### MATERIAL SUPPLIED

______

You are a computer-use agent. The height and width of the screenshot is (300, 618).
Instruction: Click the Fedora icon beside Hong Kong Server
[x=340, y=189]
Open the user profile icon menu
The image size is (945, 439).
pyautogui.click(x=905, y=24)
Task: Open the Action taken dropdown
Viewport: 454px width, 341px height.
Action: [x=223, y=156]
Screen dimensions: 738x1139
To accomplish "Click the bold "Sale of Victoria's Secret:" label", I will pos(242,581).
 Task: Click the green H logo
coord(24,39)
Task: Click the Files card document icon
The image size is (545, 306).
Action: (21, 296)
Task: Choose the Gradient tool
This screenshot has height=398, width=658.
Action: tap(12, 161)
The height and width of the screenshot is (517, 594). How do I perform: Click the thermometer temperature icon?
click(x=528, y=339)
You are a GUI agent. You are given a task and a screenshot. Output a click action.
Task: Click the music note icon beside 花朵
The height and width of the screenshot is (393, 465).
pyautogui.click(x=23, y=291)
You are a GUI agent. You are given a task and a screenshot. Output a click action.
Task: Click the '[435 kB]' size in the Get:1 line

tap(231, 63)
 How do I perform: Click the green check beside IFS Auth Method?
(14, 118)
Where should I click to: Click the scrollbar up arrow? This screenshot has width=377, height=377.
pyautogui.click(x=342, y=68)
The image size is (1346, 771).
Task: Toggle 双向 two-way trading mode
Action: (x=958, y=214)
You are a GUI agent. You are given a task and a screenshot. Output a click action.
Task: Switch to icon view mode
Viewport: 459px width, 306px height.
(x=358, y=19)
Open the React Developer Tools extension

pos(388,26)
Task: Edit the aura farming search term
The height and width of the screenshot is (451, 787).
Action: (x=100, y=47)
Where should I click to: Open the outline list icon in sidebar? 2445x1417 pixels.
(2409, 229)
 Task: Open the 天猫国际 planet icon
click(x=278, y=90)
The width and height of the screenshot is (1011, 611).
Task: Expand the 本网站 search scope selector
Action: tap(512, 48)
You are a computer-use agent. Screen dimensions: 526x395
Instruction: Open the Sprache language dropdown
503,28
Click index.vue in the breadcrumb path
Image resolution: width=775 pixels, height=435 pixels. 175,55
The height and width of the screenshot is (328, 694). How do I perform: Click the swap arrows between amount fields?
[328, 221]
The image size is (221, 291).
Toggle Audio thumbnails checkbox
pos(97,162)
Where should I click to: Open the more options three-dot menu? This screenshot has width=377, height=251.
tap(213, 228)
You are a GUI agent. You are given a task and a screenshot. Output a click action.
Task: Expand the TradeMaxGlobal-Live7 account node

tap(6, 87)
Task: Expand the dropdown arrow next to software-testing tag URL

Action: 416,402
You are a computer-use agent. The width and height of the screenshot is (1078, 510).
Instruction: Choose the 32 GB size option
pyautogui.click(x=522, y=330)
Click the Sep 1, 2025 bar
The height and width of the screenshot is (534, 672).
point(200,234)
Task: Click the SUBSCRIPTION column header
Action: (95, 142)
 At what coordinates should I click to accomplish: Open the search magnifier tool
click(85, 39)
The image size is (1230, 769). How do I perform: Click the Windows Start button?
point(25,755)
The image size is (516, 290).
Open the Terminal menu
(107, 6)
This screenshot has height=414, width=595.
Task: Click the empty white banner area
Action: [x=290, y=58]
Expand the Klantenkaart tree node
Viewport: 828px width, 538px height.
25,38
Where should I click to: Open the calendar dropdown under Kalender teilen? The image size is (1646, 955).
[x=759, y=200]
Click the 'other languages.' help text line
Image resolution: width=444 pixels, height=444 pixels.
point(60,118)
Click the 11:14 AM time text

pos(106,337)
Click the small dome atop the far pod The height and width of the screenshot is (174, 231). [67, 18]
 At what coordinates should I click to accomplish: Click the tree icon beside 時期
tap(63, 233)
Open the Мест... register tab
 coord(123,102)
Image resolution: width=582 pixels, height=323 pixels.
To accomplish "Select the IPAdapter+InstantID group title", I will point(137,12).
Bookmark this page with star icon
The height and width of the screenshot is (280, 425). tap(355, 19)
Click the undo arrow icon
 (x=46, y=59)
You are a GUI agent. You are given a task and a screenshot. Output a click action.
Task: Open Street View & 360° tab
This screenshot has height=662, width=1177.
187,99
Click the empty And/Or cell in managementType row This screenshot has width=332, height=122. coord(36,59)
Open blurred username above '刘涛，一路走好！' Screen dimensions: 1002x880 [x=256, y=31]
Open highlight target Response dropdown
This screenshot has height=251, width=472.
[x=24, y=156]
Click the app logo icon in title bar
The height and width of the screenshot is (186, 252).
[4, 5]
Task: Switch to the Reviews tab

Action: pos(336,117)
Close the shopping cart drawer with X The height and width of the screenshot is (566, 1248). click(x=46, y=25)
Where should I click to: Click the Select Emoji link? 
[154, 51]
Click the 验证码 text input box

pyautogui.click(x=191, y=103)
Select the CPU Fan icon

______

Identify the lines in the entries above that contain "will", then copy them out.

To accomplish "Click the bold "Sale of Victoria's Secret:" label", I will pos(242,581).
To accomplish "Select the IPAdapter+InstantID group title", I will point(137,12).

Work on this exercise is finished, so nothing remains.